To the Editor:
Hamza and Bryson1 argue against health care professionals returning to clinical practice while taking buprenorphine, based on purported neurocognitive effects. Their argument is based on weak science and flawed assumptions. Studies examining neurocognitive effects associated with buprenorphine are mostly based on small, selected samples and frequently fail to account for preexisting neurocognitive function or to distinguish between short- and long-term effects (after development of full tolerance) of the drug. Most studies use weak, ie, nonrandomized study designs. None of the studies was based on health care professionals. These limitations preclude firm conclusions regarding the presence or absence of neurocognitive effects associated with buprenorphine.
More important, the impact of purported neurocognitive effects on job performance is not clear. Laboratory tests that show subtle effects cannot be extrapolated to real work performance. This would require direct measures of job task performance after long-term use of the drug—ideally using randomized study designs.

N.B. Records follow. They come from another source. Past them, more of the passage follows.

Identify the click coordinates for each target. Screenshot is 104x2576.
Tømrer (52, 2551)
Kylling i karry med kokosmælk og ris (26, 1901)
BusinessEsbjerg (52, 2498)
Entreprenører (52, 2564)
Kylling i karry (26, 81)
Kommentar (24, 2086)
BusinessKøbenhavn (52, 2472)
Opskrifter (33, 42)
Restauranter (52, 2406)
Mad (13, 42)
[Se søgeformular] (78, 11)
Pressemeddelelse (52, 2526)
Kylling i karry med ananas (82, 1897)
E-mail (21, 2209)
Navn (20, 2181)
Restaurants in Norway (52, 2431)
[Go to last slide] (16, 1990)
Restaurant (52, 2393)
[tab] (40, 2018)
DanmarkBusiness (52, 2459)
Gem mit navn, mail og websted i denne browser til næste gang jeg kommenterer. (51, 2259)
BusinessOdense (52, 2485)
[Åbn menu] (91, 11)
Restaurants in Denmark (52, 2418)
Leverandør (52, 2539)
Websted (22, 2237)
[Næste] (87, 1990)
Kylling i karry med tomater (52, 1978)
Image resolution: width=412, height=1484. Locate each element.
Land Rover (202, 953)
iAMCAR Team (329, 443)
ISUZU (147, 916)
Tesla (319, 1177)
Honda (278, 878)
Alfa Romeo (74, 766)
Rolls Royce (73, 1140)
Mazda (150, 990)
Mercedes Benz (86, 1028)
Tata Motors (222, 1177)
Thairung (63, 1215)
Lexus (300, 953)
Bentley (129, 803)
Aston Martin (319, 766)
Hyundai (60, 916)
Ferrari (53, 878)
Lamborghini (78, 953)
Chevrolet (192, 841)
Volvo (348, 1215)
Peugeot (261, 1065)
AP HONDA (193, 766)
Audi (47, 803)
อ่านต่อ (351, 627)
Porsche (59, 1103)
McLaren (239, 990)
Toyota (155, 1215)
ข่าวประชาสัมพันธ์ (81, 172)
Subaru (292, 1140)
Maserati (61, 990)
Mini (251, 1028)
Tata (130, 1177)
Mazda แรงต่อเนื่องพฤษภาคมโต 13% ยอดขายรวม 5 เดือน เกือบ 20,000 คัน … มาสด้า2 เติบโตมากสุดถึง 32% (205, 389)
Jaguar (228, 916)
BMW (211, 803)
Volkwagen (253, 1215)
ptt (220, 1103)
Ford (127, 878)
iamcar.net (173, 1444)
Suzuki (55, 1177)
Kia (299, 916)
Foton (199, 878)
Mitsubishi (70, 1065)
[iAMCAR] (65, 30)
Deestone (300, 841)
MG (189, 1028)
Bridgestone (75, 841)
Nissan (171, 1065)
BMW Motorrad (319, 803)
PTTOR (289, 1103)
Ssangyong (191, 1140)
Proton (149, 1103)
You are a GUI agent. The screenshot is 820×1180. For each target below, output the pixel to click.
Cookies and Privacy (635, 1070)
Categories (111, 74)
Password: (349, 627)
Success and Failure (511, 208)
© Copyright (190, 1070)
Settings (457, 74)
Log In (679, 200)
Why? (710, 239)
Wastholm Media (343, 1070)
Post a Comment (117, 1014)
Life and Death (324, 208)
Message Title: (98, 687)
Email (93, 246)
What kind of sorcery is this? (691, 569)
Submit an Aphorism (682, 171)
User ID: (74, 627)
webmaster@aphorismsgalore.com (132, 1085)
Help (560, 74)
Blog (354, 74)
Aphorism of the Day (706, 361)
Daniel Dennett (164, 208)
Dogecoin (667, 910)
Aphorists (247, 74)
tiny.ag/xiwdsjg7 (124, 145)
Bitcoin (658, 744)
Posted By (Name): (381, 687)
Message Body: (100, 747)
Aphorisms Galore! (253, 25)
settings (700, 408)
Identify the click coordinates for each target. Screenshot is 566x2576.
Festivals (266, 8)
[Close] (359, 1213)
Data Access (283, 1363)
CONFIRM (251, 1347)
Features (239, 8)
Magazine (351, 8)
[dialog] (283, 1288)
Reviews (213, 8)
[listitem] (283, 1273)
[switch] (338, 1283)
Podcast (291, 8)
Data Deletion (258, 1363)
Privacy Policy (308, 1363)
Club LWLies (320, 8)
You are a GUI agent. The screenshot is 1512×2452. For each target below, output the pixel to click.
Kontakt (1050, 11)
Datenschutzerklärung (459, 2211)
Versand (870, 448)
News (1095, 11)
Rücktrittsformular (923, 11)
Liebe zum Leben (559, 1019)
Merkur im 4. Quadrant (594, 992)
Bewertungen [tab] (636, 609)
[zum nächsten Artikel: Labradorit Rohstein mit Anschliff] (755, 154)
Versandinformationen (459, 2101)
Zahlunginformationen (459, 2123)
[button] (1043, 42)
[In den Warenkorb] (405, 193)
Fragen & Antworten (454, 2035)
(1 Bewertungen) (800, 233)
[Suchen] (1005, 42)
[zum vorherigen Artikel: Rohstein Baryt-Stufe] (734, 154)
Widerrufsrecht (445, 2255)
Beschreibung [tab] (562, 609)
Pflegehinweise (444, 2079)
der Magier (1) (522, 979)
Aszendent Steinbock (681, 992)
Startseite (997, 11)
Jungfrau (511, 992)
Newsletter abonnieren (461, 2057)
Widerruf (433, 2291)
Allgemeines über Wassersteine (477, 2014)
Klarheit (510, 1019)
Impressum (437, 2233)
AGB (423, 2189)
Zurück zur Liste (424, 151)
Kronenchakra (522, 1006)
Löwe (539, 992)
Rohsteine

Furthermore, many factors affect neurocognitive performance. Examples include baseline ability, age, previous head injury, impaired sleep, chronic illness, viral infection, and many commonly prescribed medications (including those that are not controlled). Thus, even if buprenorphine is shown through scientifically valid studies to have meaningful effects on neurocognitive performance after long-term use, it would be wrong to single out health care professionals taking this medication. Rather, the same standards for evaluation of neurocognitive performance would have to be uniformly applied to all health care professionals regardless of the cause for any decrement in performance. It is doubtful that most health care organizations are prepared to undertake such mass neurocognitive screening given its high costs and uncertain benefit.